(TASK INSTRUCTIONS) Output only the lines of the entries that follow, starting at the one with "Where should I click to: Open" and running down to the one with "Given: Open the Переглянути view options", both included and unchanged.

== Segment start ==

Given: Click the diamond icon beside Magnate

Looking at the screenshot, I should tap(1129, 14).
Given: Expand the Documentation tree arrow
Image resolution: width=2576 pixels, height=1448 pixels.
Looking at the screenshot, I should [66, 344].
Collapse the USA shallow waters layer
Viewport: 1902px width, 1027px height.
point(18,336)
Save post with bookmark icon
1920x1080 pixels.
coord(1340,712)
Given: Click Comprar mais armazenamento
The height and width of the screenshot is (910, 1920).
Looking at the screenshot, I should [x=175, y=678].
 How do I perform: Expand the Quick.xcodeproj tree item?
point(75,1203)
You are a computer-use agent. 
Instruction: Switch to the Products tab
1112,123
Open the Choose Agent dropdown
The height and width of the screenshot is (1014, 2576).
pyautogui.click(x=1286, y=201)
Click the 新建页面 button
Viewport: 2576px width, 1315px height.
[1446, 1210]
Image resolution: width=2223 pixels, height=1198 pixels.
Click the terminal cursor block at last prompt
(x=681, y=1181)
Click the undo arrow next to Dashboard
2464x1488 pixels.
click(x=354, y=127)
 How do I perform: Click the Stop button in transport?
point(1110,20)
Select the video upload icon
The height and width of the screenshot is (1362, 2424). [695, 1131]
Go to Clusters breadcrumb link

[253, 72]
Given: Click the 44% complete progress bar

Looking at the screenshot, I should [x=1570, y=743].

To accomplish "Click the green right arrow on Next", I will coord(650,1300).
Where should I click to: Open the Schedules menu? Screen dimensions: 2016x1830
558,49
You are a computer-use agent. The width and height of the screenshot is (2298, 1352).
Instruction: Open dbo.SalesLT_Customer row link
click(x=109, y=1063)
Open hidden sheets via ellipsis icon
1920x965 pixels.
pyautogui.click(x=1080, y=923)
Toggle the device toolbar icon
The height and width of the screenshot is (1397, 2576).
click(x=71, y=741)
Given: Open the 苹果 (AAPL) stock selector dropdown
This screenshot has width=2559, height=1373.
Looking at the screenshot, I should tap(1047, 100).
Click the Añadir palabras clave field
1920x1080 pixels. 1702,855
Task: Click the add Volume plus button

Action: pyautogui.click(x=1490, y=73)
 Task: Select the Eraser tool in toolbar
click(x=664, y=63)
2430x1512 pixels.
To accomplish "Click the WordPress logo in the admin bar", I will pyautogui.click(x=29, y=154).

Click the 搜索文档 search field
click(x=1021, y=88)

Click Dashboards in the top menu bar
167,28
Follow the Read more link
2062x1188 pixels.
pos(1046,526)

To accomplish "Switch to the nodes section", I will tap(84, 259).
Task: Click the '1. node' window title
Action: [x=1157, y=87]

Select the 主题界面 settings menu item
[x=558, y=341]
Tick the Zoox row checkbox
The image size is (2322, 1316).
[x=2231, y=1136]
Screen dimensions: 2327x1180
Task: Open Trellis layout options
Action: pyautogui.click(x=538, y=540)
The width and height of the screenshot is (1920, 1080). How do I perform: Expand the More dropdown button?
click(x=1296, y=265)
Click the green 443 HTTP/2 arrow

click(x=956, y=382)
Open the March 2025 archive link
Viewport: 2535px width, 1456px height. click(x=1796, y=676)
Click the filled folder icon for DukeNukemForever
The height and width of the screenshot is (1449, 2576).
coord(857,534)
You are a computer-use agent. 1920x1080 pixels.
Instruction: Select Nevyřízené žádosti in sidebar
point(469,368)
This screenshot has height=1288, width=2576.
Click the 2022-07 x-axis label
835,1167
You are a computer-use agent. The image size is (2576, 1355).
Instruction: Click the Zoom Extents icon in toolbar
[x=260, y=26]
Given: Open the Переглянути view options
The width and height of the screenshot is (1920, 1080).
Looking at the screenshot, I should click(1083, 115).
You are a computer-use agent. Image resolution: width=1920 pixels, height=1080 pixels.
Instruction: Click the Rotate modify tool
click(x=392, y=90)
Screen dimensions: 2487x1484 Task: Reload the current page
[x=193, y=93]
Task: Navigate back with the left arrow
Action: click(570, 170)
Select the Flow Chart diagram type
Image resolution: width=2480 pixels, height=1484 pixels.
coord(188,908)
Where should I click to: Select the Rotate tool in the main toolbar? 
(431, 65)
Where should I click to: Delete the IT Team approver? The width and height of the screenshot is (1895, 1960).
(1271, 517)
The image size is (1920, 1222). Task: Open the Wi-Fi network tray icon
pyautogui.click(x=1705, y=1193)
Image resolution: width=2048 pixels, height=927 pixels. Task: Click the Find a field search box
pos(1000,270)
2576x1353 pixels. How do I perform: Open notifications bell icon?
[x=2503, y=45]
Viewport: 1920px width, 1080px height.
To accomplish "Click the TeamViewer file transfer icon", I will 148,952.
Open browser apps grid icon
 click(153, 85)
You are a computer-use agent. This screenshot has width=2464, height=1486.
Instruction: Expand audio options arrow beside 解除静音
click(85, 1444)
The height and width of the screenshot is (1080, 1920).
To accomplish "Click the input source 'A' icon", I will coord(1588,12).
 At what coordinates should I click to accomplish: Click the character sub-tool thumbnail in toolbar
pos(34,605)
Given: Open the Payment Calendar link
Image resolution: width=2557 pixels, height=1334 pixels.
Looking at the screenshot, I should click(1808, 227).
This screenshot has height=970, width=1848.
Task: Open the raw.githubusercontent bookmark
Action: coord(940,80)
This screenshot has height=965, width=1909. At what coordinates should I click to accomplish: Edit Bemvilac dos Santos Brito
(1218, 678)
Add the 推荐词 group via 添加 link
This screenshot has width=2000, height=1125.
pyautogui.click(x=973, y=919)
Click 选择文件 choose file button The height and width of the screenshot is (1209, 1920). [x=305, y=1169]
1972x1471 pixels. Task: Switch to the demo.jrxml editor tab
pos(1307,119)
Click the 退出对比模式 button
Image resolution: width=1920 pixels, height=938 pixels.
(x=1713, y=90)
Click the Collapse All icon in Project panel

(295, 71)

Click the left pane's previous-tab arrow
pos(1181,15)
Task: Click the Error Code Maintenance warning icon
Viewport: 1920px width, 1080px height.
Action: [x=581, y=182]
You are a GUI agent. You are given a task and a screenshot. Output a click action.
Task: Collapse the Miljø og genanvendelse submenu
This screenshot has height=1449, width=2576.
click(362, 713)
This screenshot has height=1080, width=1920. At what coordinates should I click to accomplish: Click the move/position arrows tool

== Segment end ==

(TASK RESPONSE)
Where should I click to: Open the Schedules menu? Screen dimensions: 2016x1830
558,49
You are a computer-use agent. The width and height of the screenshot is (2298, 1352).
Instruction: Open dbo.SalesLT_Customer row link
click(x=109, y=1063)
Open hidden sheets via ellipsis icon
1920x965 pixels.
pyautogui.click(x=1080, y=923)
Toggle the device toolbar icon
The height and width of the screenshot is (1397, 2576).
click(x=71, y=741)
Given: Open the 苹果 (AAPL) stock selector dropdown
This screenshot has width=2559, height=1373.
Looking at the screenshot, I should tap(1047, 100).
Click the Añadir palabras clave field
1920x1080 pixels. 1702,855
Task: Click the add Volume plus button

Action: pyautogui.click(x=1490, y=73)
 Task: Select the Eraser tool in toolbar
click(x=664, y=63)
2430x1512 pixels.
To accomplish "Click the WordPress logo in the admin bar", I will pyautogui.click(x=29, y=154).

Click the 搜索文档 search field
click(x=1021, y=88)

Click Dashboards in the top menu bar
167,28
Follow the Read more link
2062x1188 pixels.
pos(1046,526)

To accomplish "Switch to the nodes section", I will tap(84, 259).
Task: Click the '1. node' window title
Action: [x=1157, y=87]

Select the 主题界面 settings menu item
[x=558, y=341]
Tick the Zoox row checkbox
The image size is (2322, 1316).
[x=2231, y=1136]
Screen dimensions: 2327x1180
Task: Open Trellis layout options
Action: pyautogui.click(x=538, y=540)
The width and height of the screenshot is (1920, 1080). How do I perform: Expand the More dropdown button?
click(x=1296, y=265)
Click the green 443 HTTP/2 arrow

click(x=956, y=382)
Open the March 2025 archive link
Viewport: 2535px width, 1456px height. click(x=1796, y=676)
Click the filled folder icon for DukeNukemForever
The height and width of the screenshot is (1449, 2576).
coord(857,534)
You are a computer-use agent. 1920x1080 pixels.
Instruction: Select Nevyřízené žádosti in sidebar
point(469,368)
This screenshot has height=1288, width=2576.
Click the 2022-07 x-axis label
835,1167
You are a computer-use agent. The image size is (2576, 1355).
Instruction: Click the Zoom Extents icon in toolbar
[x=260, y=26]
Given: Open the Переглянути view options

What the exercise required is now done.